◆ Prompt
Reproduce the listing below from the line with "Viewport: 644px width, 669px" to the line with "Task: Pick the 按銷售毛利 option", both lines included, character for character, minus any pictures.

--*--

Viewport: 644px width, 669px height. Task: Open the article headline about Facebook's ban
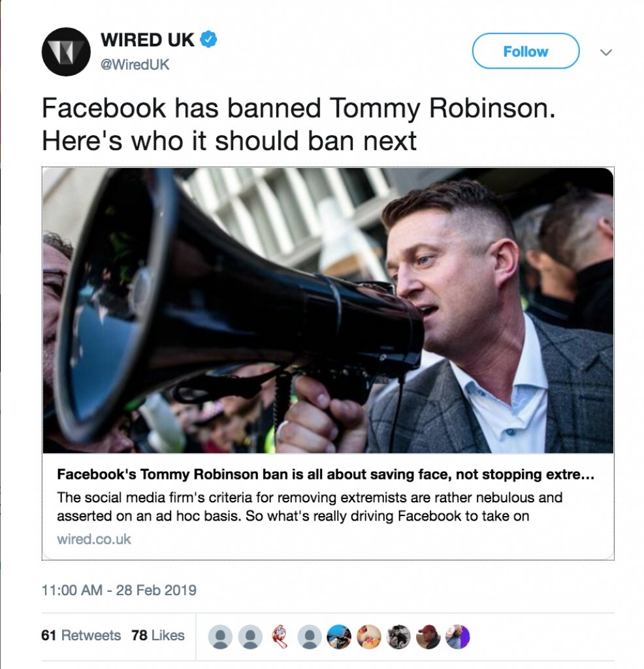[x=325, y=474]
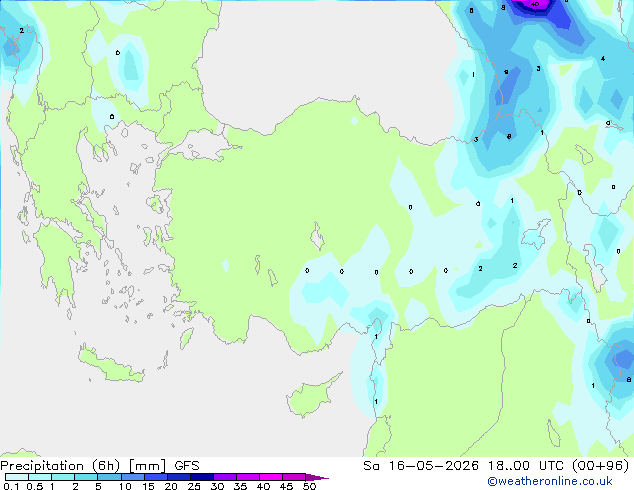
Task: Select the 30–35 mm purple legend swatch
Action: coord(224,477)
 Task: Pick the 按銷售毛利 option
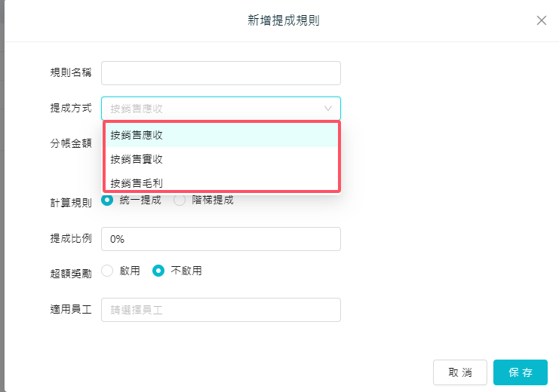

--*--

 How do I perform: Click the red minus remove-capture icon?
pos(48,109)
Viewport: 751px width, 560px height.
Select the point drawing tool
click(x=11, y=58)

--*--

◆ Solution to the exercise
Viewport: 644px width, 669px height. Task: Open the article headline about Facebook's ban
[x=325, y=474]
Task: Select the 30–35 mm purple legend swatch
Action: coord(224,477)
 Task: Pick the 按銷售毛利 option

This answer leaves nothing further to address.